Opposing mineral tax measure was right thing

Published 11:45 am Monday, March 29, 2004

By Staff
Escambia County recently got a taste of what life for small communities around the state may be like for some time to come, thanks to a desperate need on the part of state lawmakers to find new sources of revenue however and wherever possible.
In other words, officials here became acquainted with the ever growing need to try and make sure plans cooked up in Montgomery aren't carried out at our expense.
The first of what may be many glimpses at the process of lawmakers' casting madly about for more cash came in the form of a proposed tax on minerals, to the tune of 10 cents per ton. "Minerals" means sand, gravel, sandstone, limestone and various other materials used primarily as part of construction efforts.

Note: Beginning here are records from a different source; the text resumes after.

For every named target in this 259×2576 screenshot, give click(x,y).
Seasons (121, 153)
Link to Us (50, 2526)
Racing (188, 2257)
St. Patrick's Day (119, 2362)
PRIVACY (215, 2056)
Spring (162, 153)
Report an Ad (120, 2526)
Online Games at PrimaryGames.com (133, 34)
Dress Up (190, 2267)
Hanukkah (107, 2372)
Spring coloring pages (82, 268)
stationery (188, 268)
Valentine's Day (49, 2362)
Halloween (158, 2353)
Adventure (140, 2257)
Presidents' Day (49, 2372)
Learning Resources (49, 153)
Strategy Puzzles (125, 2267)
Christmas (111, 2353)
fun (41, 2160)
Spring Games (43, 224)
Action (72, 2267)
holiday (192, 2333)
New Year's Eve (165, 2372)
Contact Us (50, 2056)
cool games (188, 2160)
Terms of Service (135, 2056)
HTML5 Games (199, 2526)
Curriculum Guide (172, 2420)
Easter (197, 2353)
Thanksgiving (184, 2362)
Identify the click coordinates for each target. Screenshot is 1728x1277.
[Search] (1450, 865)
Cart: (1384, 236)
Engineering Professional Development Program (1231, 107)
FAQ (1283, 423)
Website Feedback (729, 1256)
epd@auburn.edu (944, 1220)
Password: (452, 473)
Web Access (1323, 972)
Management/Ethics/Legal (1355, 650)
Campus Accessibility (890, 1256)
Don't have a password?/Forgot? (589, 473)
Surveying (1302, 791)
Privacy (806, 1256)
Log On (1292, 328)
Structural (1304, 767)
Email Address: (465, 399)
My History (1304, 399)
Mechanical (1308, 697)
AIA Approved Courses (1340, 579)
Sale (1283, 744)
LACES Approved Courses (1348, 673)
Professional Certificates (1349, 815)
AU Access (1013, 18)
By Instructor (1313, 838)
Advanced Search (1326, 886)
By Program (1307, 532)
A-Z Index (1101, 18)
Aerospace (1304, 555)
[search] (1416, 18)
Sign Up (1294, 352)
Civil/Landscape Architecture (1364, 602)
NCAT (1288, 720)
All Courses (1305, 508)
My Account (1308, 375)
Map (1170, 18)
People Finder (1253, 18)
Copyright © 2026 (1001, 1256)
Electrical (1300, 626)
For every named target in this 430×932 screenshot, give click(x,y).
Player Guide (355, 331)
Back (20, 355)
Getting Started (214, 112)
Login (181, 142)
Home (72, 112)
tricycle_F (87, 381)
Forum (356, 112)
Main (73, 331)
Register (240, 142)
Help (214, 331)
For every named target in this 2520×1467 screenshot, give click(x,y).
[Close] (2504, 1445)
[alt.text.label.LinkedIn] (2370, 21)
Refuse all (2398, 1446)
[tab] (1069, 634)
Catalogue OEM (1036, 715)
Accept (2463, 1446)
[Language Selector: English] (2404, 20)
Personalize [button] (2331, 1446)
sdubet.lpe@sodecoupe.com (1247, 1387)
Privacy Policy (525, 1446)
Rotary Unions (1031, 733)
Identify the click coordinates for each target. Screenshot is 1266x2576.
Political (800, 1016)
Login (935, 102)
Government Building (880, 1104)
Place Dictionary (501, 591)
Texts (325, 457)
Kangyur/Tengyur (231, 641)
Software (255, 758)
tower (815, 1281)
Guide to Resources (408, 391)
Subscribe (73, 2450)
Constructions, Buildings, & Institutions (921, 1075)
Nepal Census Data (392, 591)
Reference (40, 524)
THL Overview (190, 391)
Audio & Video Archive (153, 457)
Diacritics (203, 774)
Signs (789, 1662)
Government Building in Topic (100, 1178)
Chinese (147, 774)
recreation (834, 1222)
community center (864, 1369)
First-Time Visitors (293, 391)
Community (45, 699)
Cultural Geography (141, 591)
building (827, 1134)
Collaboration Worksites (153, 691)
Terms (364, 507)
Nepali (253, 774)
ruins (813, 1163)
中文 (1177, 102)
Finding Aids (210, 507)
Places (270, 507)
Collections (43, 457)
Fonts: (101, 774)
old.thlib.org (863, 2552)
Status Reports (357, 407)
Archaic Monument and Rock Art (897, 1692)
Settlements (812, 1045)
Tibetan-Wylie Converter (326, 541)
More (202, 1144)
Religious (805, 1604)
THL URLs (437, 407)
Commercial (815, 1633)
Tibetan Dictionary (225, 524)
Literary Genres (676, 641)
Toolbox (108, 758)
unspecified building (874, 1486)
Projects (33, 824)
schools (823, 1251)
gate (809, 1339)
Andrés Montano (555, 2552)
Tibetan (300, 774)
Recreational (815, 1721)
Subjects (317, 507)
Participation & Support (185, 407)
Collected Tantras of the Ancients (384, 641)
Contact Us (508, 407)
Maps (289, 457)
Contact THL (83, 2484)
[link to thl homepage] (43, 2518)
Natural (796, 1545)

Placing a levy on them amounted, in what seems an open and above board way, to a new tax on a specific area of industry. And as much as can be said about any new tax, it seemed okay at first blush. But when looked at more closely, one tenet of the plan makes this deal a bad one for Escambia and other counties along state borders: the part that exempts minerals purchased for use outside the state, or minerals brought across our borders for use here.
Much of the minerals sold from Escambia and our neighboring counties go to the panhandle area for construction work there, which would keep our county from realizing the full benefits, in terms of new revenue that the new tax is meant to provide.
The tax could also tempt people currently buying minerals from Escambia businesses to cross the Florida state line for their materials, buying them where there is no 10-cents-per-ton levy.
All in all, the proposed tax would not do Escambia County much good, and could actually be harmful.
The county commission did the right thing last week by opposing the measure, and encouraging other area counties to do so as well. And going back another step, they did a good job of seeing this coming in time to make our voices heard on the matter.
It was a good reminder that the devil's only in the details when the details are allowed to slip by unnoticed.